REQUIRED ACTION. Scan the entries below for the string "Microsoft" and copy every line where it turns up.

##############################

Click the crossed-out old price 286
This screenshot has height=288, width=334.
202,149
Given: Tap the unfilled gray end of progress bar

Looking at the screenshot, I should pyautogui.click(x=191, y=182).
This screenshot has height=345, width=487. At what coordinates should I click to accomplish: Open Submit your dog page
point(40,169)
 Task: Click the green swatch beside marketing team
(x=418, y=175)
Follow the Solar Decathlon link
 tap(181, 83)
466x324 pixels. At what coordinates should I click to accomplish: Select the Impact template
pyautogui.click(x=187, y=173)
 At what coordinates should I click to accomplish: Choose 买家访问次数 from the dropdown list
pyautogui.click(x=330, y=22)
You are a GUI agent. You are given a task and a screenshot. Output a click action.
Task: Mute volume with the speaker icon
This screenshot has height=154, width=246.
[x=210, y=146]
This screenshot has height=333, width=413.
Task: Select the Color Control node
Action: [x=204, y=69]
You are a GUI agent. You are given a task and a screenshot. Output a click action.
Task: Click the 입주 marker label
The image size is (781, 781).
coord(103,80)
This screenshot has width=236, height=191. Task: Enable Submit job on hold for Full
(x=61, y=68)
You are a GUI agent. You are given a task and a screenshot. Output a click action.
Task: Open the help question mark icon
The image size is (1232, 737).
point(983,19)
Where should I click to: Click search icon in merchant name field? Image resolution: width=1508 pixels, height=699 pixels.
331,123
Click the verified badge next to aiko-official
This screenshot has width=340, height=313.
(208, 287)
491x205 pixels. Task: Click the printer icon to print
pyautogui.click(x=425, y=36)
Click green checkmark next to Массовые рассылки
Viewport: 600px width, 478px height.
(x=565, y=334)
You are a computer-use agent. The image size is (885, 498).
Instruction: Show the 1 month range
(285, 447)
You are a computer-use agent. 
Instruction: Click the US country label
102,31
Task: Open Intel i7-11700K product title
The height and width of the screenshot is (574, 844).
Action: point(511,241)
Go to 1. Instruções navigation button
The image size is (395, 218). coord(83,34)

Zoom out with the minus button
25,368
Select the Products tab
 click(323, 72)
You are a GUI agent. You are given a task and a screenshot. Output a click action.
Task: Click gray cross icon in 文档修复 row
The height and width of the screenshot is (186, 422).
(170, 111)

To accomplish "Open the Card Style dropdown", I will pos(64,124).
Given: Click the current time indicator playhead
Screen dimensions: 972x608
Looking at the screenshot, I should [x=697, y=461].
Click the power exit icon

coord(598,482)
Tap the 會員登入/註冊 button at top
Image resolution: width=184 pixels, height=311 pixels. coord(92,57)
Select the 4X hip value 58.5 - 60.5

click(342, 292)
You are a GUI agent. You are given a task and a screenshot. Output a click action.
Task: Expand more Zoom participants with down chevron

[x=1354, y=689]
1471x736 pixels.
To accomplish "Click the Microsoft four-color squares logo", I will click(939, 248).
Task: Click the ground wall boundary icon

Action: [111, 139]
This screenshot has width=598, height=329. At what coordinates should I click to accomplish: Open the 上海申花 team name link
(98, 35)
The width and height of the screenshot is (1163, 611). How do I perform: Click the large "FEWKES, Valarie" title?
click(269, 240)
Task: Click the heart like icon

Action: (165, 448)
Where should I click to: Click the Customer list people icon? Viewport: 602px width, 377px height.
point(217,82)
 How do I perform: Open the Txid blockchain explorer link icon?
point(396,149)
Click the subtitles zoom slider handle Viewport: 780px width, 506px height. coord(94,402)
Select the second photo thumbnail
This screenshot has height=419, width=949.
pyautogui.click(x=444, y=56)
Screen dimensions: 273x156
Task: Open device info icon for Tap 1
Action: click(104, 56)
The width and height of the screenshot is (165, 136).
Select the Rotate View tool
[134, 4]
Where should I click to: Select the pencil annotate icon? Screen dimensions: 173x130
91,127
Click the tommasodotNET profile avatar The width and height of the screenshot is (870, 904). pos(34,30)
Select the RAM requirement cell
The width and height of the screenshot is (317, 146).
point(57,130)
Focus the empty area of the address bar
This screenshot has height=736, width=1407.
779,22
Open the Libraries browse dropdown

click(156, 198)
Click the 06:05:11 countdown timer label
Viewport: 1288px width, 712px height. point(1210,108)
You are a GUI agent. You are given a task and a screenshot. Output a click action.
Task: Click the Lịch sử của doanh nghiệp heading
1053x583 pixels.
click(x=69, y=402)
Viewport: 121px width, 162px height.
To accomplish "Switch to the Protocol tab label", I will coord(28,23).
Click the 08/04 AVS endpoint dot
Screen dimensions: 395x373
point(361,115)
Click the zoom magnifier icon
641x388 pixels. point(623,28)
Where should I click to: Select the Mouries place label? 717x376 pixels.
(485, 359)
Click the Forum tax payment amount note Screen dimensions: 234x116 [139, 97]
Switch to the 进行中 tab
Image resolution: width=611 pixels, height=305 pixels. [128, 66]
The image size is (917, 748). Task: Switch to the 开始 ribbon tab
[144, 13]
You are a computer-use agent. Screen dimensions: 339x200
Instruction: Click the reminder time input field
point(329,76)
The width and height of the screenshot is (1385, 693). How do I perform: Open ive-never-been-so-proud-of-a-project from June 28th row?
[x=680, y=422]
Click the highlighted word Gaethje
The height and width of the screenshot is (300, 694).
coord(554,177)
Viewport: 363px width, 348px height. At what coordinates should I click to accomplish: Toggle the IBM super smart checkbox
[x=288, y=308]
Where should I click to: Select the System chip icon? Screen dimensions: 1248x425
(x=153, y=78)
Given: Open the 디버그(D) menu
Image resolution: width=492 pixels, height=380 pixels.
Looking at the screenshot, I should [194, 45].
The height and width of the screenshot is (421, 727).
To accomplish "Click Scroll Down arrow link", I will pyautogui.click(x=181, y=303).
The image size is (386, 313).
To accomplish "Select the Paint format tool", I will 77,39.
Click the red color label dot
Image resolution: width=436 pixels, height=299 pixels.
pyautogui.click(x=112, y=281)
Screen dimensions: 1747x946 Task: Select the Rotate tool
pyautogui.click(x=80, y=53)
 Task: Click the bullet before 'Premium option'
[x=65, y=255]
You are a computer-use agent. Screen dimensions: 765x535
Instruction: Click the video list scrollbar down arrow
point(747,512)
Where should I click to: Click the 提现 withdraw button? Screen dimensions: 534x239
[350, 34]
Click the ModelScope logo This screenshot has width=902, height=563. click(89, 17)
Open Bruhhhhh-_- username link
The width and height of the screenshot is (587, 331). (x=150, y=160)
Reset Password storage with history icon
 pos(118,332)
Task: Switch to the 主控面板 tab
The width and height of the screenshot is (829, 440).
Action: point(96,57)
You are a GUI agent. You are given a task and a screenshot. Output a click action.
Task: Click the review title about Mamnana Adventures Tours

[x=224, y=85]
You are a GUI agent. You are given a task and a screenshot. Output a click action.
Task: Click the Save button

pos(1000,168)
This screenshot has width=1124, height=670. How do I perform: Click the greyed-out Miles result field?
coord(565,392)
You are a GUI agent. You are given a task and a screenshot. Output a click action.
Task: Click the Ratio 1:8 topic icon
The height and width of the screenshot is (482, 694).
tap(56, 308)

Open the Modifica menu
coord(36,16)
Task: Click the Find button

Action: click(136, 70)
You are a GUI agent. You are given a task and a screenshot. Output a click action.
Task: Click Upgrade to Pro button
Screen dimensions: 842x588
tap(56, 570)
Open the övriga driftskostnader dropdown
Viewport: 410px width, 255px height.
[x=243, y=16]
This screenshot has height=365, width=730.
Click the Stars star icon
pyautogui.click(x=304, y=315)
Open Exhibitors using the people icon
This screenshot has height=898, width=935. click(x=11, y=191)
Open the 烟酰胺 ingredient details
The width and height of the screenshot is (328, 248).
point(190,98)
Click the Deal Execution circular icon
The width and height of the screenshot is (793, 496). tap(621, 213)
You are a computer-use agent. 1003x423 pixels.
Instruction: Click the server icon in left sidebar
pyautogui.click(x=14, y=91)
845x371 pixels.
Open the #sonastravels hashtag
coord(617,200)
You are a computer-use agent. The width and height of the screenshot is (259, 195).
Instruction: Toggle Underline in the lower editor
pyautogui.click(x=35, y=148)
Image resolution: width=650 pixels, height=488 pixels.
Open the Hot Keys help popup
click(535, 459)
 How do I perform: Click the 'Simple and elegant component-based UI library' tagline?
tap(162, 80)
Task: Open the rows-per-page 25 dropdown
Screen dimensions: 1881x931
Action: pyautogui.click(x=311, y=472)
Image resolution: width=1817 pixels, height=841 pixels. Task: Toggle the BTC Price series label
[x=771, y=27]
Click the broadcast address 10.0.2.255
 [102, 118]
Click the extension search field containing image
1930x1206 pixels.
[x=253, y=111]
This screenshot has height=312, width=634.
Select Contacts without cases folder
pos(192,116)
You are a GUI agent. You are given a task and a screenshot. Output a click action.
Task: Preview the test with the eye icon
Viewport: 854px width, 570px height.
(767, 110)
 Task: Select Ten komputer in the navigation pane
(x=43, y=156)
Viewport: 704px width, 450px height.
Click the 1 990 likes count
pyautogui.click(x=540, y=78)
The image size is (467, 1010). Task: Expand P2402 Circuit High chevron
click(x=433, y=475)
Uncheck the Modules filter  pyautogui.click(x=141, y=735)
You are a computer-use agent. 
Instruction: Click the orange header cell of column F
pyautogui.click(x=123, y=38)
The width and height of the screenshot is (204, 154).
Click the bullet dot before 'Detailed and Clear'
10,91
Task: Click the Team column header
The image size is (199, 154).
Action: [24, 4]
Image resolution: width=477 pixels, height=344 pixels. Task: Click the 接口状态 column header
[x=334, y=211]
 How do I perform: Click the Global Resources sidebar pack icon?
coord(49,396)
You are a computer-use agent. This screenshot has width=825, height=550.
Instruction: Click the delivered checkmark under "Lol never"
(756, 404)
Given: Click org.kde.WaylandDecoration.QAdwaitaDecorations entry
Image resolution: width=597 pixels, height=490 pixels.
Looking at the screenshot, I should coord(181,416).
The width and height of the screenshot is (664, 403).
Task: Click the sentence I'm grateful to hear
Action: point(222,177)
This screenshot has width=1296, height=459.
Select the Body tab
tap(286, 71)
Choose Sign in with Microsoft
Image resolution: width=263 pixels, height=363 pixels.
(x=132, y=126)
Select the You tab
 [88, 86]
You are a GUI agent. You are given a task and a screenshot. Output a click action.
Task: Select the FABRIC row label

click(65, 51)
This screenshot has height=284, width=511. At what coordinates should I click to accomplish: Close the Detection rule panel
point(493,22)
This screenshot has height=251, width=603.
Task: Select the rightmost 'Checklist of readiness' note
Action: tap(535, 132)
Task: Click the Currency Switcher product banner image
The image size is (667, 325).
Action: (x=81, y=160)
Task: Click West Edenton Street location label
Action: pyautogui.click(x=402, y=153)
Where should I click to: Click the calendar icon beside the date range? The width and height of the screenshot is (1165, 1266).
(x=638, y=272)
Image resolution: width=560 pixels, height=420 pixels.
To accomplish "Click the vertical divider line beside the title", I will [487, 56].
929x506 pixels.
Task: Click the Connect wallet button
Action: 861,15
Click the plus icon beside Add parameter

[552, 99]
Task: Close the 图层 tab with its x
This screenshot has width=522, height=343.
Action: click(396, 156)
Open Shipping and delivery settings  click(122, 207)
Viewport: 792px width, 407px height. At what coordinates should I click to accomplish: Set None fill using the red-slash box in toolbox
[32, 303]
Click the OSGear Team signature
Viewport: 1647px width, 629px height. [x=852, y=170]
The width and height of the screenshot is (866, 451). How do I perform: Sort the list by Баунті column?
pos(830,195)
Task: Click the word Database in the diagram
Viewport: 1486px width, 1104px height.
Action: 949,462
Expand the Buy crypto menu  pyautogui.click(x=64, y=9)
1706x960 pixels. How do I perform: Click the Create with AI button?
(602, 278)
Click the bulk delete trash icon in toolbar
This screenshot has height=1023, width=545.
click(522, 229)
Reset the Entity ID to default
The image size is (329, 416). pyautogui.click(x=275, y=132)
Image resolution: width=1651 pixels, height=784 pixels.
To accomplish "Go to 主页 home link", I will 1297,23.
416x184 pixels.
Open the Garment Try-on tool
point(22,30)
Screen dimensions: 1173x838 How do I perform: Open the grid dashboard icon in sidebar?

##############################

ANSWER BOX.
To accomplish "Click the Microsoft four-color squares logo", I will click(939, 248).
Choose Sign in with Microsoft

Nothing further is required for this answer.